TEXT EXCERPT:
Venus the Wonder Cat was at it again with her chills and spills of trying to defy the laws of gravity at one in the morning. The husband, of course, was once again totally unaffected by the cat's screams of delight as she sent the dish drainers, the butter dish, my spoon holder and the bathroom soap dispensers crashing to the floor. I mean, c'mon, I can't take EVERYTHING off the shelves, can I? Lately, Venus has been taking on the challenge of trying to nudge the coffeemaker off the kitchen counter. This is my Cuisinart coffeemaker, the one that I bought one week after I arrived home from brain surgery. I figured if I was going to be home incapacitated for months, the least thing that I deserved was a decent cup of coffee. And boy, has he ever delivered. Notice that my coffeemaker has taken on a gender. I'm surprised that I haven't named him Fabio or something like that. Delicious coffee, coursing through my veins, gently massaging that sweet, sweet caffeine to the depths of my very being. And the aroma.... oh, it justs envelopes my soul with ecstasy. Is coffee important to me? I would KILL this cat if she ever destroyed this machine which is vital to human existence. I sip, I sigh, I moan. Hey, that sounds like that stupid Jeep commercial that's on television right now. Have you heard the jingle? "I live. I ride. I am," all on monotone and it's repeated over and over again. I hope Jeep didn't pay the composer of this very much money. Trust me, if this was a commercial, and it had a woman slowly bringing a cup of coffee to her silicone-injected lips and saying in a deep, throaty whisper, "I sip. I sigh. I moan," the line to buy a coffeepot would run out of Walmart's door, right past their welcome wagon.
Back to Venus, I am still convinced that if she was human, she would be a person with special needs (see "Alphabet Soup", an earlier blog). She would be "R", or autistic or perhaps A.D.D., at the very least. This is the kitty who, a couple of weeks ago, decided that the muffin basket which I had placed on the kitchen table at dinnertime looked like a pretty good place to take a break from the action. I was getting ready to put the cornbread into the basket and when I turned around from the oven with the bread, lo and behold, there she was. Cute, isn't she? But behind that adorable little face is the very devil.

STORED DATA:
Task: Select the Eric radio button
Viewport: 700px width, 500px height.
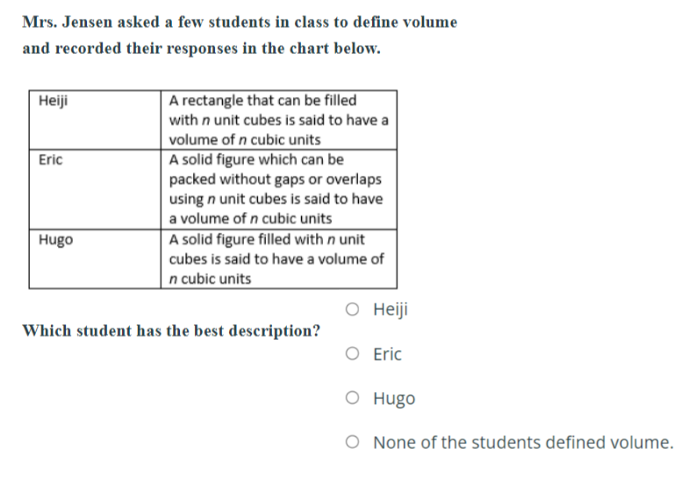Action: [352, 354]

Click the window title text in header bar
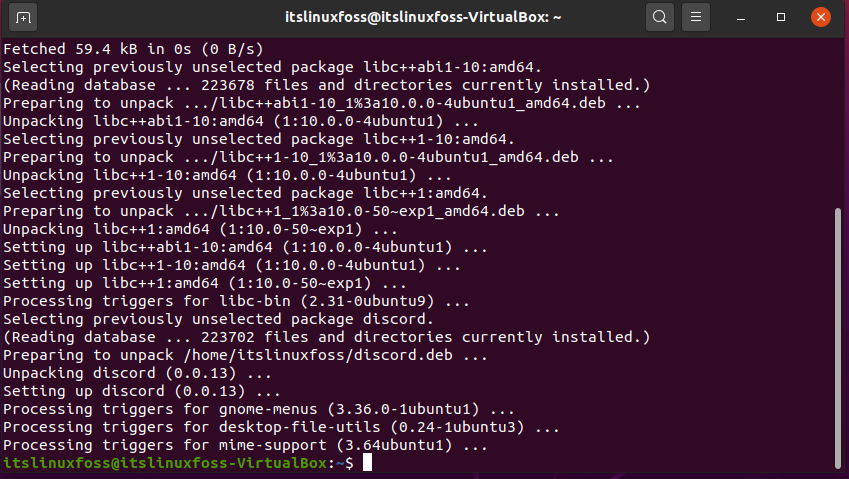(x=423, y=17)
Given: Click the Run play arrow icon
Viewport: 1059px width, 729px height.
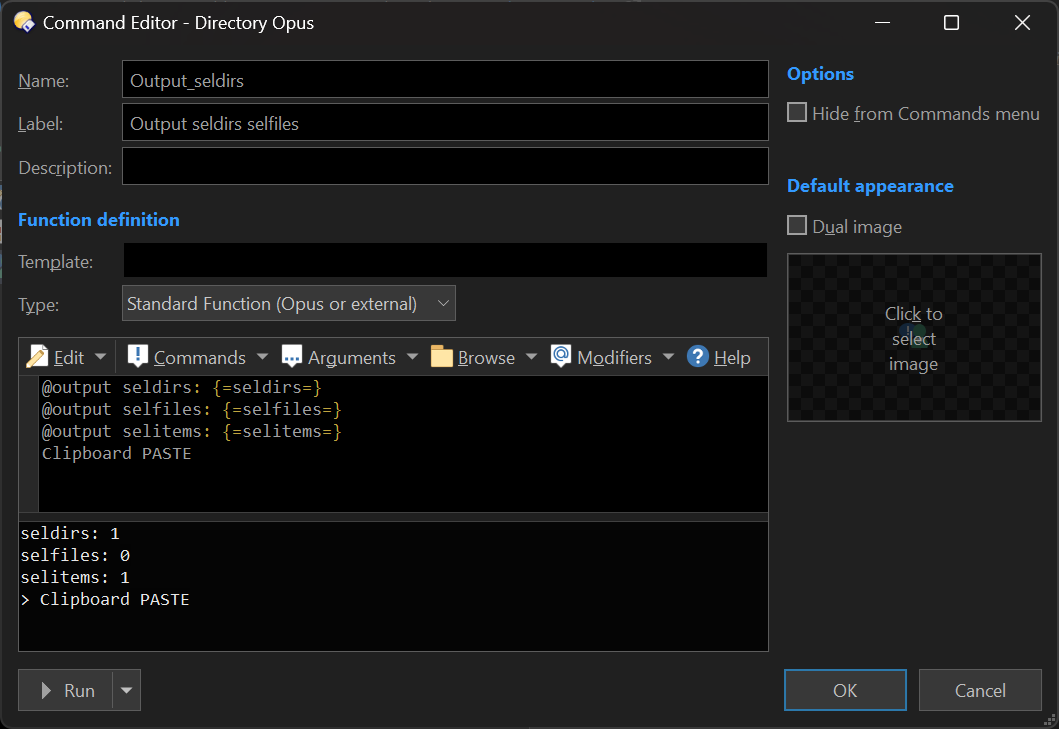Looking at the screenshot, I should pos(46,690).
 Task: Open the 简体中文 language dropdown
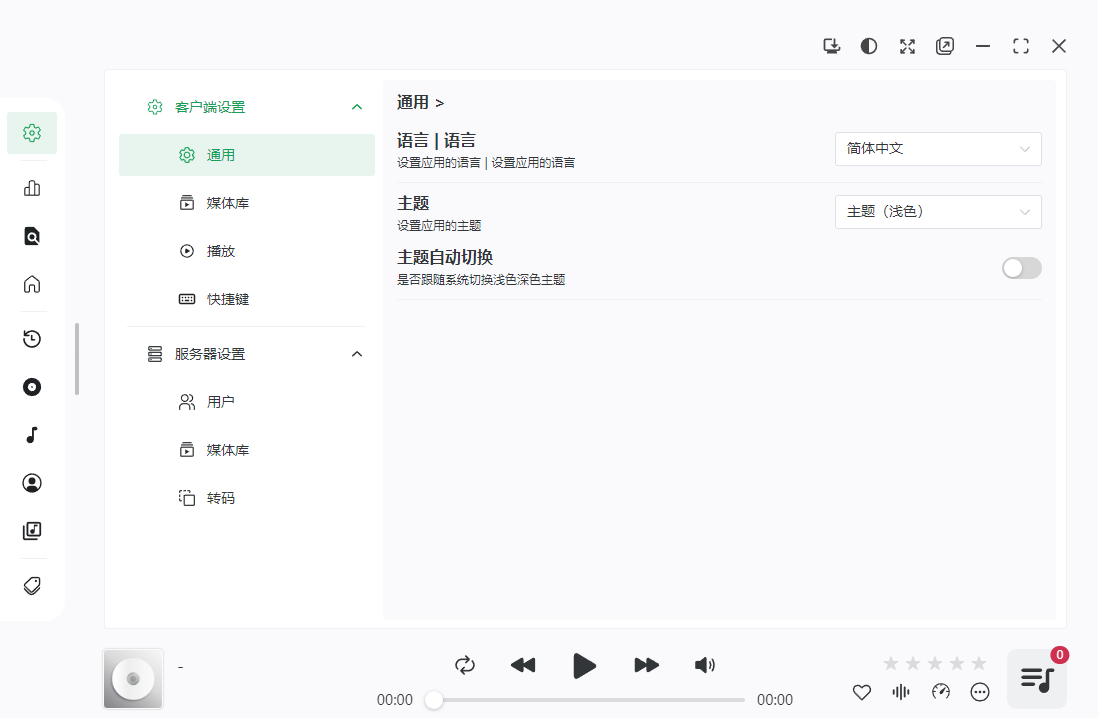pyautogui.click(x=937, y=148)
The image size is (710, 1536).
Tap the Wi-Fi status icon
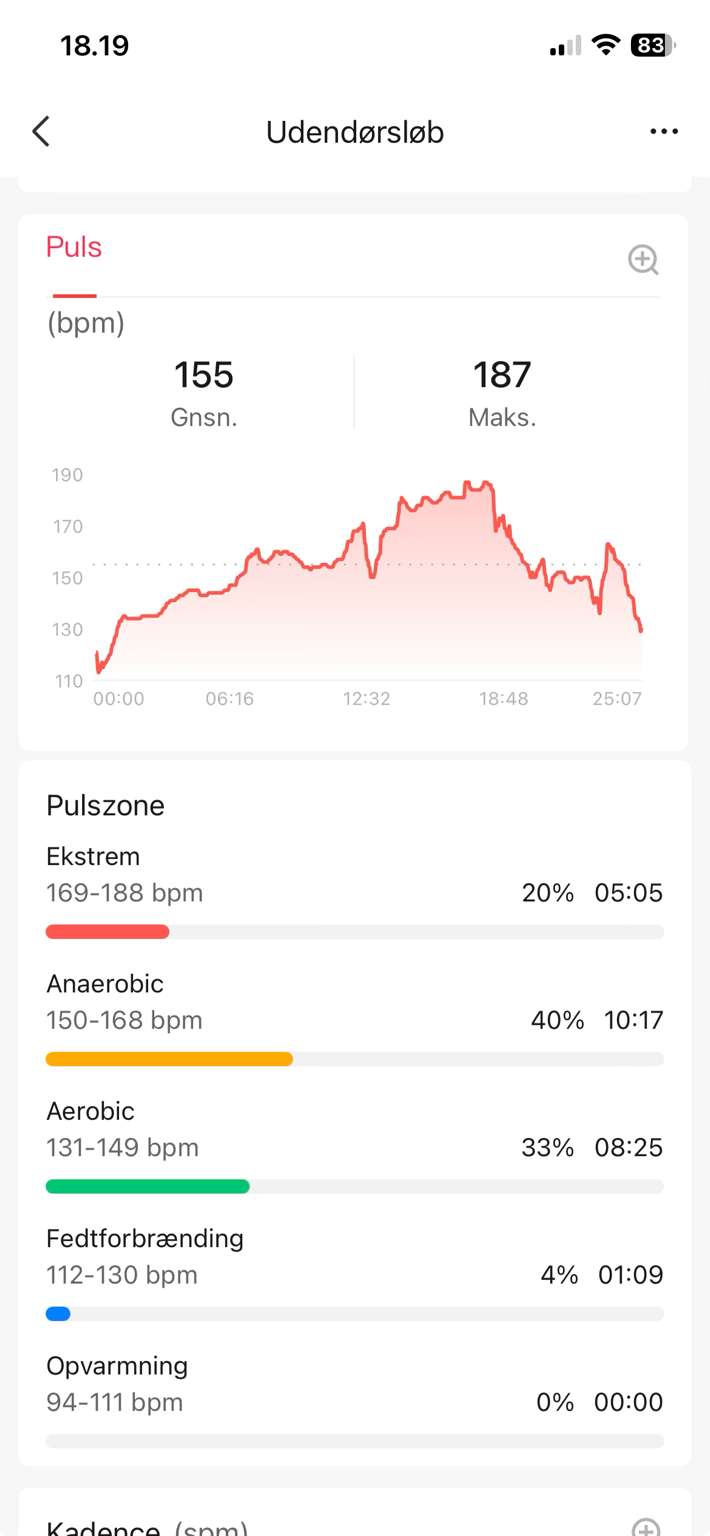(x=605, y=45)
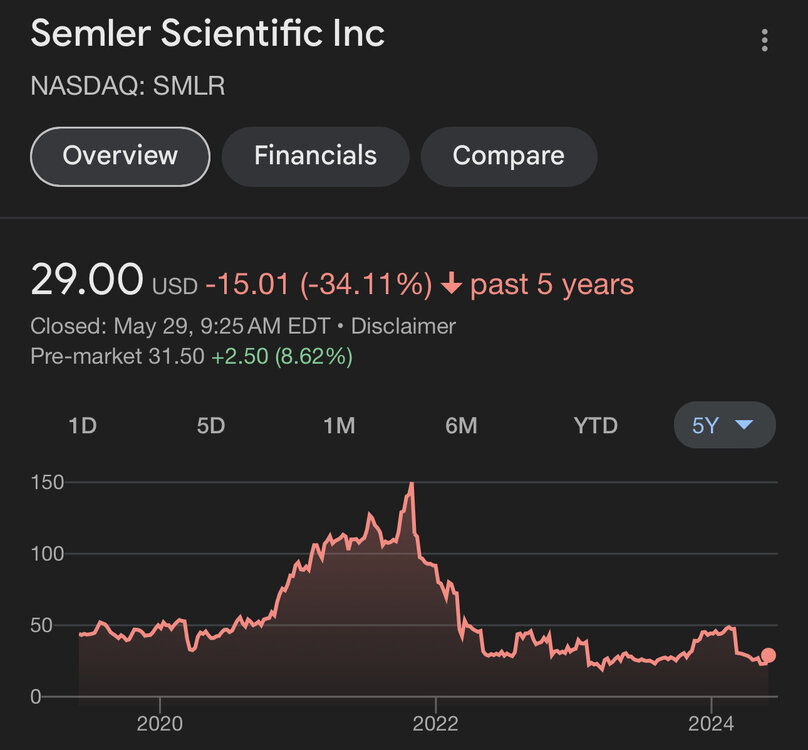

LIST OF TASKS:
a: Condense the paragraph of the blog post about Venus the cat that begins "Back to Venus, I am still convinced" into a few short sentences, keeping its main facts.
b: Could you take the blog post about Venus the cat further, picking up right after its final sentence?

EXERCISE RESULTS:
a: The narrator still believes that Venus, if human, would have special needs (as discussed in an earlier blog, "Alphabet Soup"): "R," autistic, or at least A.D.D. A couple of weeks ago, the narrator put a muffin basket on the kitchen table at dinnertime. When the narrator turned from the oven with the cornbread, Venus was resting in the basket. She looks cute, but the narrator says she is the very devil underneath.

b:
Anyways, back to yesterday's Earth Day. I went for a walk at our nearby state park which is on the eastern shores of our lake. It's just beautiful there, and I spend a lot of time walking there when the weather permits. But it was so raw and windy that I decided to cut my walk short and go home and tackle putting contact paper on my kitchen shelves. The shelves have been on my honey-do list, except I'm the honey, plus I'm the do. So yesterday was the day that I decided to tackle the shelves under the kitchen sink, in honor of Earth Day. These are the shelves that traditionally contain all the household chemicals and mine are no exception. Four containers of Lysol? Three cans of Pledge? Oh my God, I found twelve kitchen sponges and three bottles of Windex, brass polish, silver polish (Do I OWN brass or silver????? In a word, no.). So not only did I get new contact paper down, I was able to clean out many of the nasty chemicals that are so hazardous to our environment. I must say that getting the shelves done was quite the feat on my part- I have arthritis in every joint of my body except in my hips, which are $50,000 worth of titanium, plus i am wide of height and girth. Besides, have you ever worked with contact paper? It sticks everywhere except where you want it to go. It took some doing on my part, but I got the stuff in place. And when I finally managed to get myself up off the floor, I could hear the Rocky theme song playing in my head. Some people climb Mount Everest, I do bottom shelves in my kitchen. But it's all the same to me; it's called accomplishment, and being able to take that pencil and cross it off the list. A honey-do of an Earth Day, if you ask me.